# Data:
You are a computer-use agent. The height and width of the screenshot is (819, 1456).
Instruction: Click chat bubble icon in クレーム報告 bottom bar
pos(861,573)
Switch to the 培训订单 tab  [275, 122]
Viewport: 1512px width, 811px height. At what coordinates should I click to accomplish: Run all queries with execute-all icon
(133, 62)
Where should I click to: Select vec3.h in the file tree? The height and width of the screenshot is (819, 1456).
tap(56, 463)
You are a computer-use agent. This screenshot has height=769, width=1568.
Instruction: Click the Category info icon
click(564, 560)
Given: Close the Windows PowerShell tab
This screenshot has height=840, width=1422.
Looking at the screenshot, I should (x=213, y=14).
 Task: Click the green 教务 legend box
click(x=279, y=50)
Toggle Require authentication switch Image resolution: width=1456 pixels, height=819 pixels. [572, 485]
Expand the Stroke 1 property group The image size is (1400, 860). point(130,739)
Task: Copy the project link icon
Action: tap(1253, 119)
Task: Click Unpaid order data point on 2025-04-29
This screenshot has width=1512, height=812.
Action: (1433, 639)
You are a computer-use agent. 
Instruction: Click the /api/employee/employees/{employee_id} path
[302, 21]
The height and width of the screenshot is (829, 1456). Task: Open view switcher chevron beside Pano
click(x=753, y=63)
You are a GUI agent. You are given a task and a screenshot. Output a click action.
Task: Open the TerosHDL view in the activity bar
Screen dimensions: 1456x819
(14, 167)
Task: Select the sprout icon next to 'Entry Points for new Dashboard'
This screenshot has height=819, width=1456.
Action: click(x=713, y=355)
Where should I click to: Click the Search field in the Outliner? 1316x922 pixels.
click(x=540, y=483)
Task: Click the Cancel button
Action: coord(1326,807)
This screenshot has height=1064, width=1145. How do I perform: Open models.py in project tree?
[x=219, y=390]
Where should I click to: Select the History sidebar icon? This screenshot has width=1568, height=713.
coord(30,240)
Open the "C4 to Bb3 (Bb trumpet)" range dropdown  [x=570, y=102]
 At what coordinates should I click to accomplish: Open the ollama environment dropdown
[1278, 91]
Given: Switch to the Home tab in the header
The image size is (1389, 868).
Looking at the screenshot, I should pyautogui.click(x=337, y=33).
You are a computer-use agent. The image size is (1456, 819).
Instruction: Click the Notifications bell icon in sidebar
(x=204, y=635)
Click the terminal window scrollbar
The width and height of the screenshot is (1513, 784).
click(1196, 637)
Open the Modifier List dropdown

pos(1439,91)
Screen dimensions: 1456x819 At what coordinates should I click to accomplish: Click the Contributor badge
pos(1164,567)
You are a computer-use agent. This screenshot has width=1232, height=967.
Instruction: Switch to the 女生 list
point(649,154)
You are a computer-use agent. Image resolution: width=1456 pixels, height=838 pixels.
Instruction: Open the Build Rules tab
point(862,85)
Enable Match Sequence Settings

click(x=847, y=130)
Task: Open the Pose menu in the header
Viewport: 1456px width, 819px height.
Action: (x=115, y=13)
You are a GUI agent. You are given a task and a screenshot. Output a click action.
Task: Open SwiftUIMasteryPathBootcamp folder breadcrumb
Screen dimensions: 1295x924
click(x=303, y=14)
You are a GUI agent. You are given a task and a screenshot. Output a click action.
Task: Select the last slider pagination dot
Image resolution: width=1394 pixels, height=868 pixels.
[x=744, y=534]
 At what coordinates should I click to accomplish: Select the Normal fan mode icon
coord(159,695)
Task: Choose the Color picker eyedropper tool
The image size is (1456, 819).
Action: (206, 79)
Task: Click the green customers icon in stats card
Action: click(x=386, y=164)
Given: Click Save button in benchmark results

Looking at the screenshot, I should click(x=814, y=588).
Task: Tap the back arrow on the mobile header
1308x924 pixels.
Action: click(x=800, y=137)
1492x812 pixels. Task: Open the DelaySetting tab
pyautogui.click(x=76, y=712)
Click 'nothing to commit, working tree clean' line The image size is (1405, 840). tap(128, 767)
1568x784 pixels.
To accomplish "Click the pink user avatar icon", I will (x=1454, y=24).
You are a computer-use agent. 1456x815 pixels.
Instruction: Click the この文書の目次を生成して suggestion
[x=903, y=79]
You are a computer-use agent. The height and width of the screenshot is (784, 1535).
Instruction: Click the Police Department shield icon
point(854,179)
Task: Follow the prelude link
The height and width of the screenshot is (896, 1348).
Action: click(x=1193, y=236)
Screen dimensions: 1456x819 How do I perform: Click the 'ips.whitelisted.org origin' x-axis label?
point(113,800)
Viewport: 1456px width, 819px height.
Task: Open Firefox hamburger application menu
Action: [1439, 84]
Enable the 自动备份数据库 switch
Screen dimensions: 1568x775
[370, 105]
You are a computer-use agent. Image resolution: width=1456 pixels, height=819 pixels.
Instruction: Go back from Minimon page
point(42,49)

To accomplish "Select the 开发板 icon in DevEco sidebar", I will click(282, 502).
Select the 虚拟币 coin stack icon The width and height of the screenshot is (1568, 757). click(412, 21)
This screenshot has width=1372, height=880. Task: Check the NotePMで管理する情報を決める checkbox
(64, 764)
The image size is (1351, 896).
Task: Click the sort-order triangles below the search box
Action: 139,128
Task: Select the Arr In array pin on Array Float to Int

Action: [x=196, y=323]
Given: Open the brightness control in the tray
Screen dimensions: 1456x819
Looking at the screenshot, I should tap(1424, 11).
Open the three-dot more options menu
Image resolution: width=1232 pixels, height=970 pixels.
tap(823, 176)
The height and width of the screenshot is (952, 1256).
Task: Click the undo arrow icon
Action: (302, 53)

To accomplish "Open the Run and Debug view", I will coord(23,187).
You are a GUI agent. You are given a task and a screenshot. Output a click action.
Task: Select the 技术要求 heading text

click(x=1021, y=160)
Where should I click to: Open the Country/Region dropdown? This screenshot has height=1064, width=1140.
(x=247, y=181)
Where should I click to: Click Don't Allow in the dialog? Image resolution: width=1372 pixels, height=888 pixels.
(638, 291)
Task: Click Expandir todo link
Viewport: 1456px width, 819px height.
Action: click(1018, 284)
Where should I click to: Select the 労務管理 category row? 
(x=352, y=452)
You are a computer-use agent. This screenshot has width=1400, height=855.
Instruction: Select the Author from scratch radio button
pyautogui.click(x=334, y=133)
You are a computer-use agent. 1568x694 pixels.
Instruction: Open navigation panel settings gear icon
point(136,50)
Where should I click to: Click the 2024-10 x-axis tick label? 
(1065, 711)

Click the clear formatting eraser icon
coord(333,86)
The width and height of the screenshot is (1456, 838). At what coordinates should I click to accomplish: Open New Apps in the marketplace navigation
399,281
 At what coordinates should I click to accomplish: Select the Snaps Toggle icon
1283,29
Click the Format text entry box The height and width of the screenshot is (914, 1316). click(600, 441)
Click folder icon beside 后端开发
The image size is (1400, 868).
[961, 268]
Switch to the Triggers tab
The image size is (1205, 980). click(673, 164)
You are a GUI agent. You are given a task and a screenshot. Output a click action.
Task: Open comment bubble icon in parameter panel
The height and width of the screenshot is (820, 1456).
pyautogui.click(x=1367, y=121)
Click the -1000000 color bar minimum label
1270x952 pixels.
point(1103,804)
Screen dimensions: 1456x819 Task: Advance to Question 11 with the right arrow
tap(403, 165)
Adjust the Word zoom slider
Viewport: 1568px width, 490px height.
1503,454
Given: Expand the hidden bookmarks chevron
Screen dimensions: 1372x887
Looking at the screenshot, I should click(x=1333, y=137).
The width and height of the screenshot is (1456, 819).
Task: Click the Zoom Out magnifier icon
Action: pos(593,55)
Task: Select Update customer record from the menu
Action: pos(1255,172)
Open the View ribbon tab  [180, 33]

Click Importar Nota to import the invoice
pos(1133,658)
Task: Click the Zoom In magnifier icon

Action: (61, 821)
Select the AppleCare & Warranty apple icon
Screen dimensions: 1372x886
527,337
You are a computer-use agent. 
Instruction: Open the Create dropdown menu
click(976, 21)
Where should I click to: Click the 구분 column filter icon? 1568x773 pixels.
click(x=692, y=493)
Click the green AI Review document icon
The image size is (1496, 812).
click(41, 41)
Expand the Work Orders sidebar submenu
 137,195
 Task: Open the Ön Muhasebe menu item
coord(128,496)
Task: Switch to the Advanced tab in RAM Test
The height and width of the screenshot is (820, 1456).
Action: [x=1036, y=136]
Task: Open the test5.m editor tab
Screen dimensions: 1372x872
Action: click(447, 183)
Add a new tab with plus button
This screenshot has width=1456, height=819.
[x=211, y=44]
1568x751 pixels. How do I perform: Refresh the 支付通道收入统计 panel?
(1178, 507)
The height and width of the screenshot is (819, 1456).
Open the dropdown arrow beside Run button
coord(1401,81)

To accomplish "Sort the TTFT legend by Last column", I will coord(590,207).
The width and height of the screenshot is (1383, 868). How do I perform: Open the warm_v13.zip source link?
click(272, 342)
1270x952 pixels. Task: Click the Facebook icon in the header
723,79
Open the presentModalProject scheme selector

# Assigned task:
Take the lines above from the one containing "Instruction: Select the" down to the one containing "Task: Open comment", and transcribe them exactly, both ends included.

# Task output:
Instruction: Select the Author from scratch radio button
pyautogui.click(x=334, y=133)
You are a computer-use agent. 1568x694 pixels.
Instruction: Open navigation panel settings gear icon
point(136,50)
Where should I click to: Click the 2024-10 x-axis tick label? 
(1065, 711)

Click the clear formatting eraser icon
coord(333,86)
The width and height of the screenshot is (1456, 838). At what coordinates should I click to accomplish: Open New Apps in the marketplace navigation
399,281
 At what coordinates should I click to accomplish: Select the Snaps Toggle icon
1283,29
Click the Format text entry box The height and width of the screenshot is (914, 1316). click(600, 441)
Click folder icon beside 后端开发
The image size is (1400, 868).
[961, 268]
Switch to the Triggers tab
The image size is (1205, 980). click(673, 164)
You are a GUI agent. You are given a task and a screenshot. Output a click action.
Task: Open comment bubble icon in parameter panel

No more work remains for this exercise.